Pembahasan RUU PLH di DPR mengerucut pada penegasan kedudukan KLHS sebagai
instrumen pencegahan yang dilakukan untuk aktivitas penyusunan KRP. Hal ini selaras dengan
latar belakang diadopsinya KLHS dalam UU No. 32 Tahun 2009, yaitu pengamanan
lingkungan hidup dengan upaya pencegahan di hulu dari proses penyusunan KRP. Sebelum
suatu proyek disetujui, ada tahapan yang seharusnya mengawalinya, yakni penyusunan KLHS.
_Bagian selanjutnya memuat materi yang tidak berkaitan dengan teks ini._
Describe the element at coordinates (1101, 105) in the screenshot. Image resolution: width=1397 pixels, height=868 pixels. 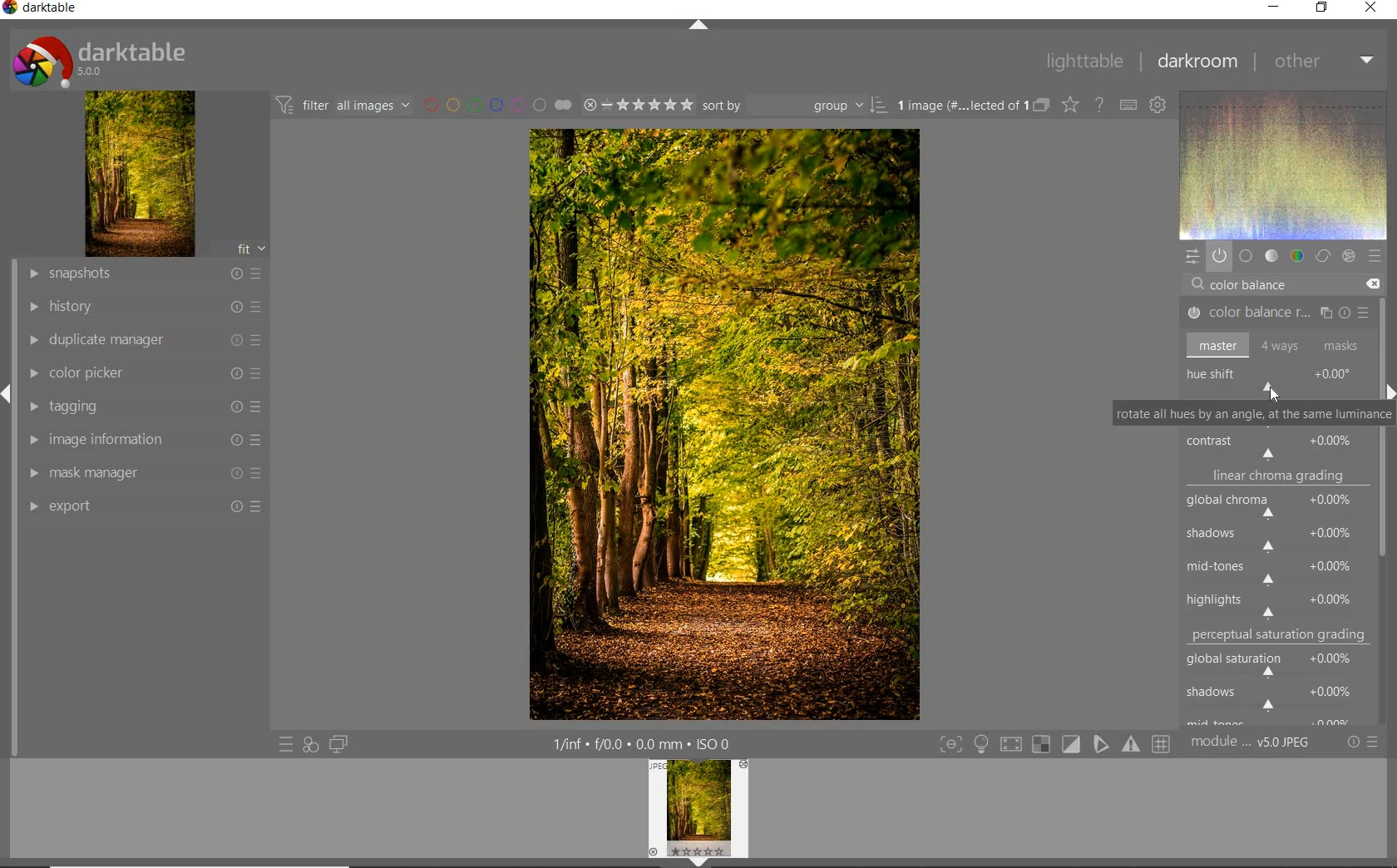
I see `enable for online help` at that location.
KRP pengendalian kerusakan dan pencemaran lingkungan hidup yang telah diluncurkan oleh
Pemerintah sejak tiga dekade lalu, tampak tak berarti atau kalah berpacu dengan kecepatan
kerusakan dan pencemaran lingkungan. Salah satu faktor strategis yang menyebabkan
terjadinya hal ini adalah karena portofolio KRP pengendalian kerusakan dan pencemaran
lingkungan hidup yang diluncurkan pemerintah (KLH di tingkat pusat atau Badan Lingkungan
Hidup Daerah di provinsi/kabupaten/kota) cenderung terlepas atau terpisah dari KRP
pembangunan wilayah dan sektor tidak menyatu (embedded) atau tidak terintegrasi. Dengan
kata lain, pertimbangan lingkungan hidup tidak diintegrasikan dalam proses pengambilan
keputusan pada tahap formulasi kebijakan, rencana, atau pembuatan program-program
pembangunan. Dalam pokok pikiran UU No. 32 Tahun 2009, bila upaya pencegahan dapat
diawali mulai dari hulu, yakni dalam proses penyusunan KRP maka keamanan kegiatan atau
usaha lebih terjamin pertimbangan inilah yang mungkin melahirkan melahirkan dimuatnya
ketentuan tentang KLHS dalam UU No. 32 Tahun 2009. Atas pertimbangan tersebut dapat
disimpulkan bahwa tujuan dari dilakukannya KLHS adalah:
1. Mengidentifikasi pengaruh atau konsekuensi dari KRP terhadap lingkungan hidup sebagai
upaya untuk mendukung proses pengambilan keputusan
2. Mengintegrasikan pertimbangan lingkungan hidup ke dalam KRP sebagai bahan untuk untuk
penyempurnaan maupun rekomendasi perbaikan. Lebih jauh, Naskah Akademis RPP KLHS
menyatakan bahwa KLHS dalam UU No. 32 Tahun 2009 KLHS cenderung bersifat
instrumental. Namun demikian, tidak tertutup kemungkinan akan adanya KLHS yang bersifat
transformatif atau substantifDiharapkan bahwa pada masa yang akan datang KLHS
berkontribusi langsungmemperbaiki mutu proses perumusan KRP.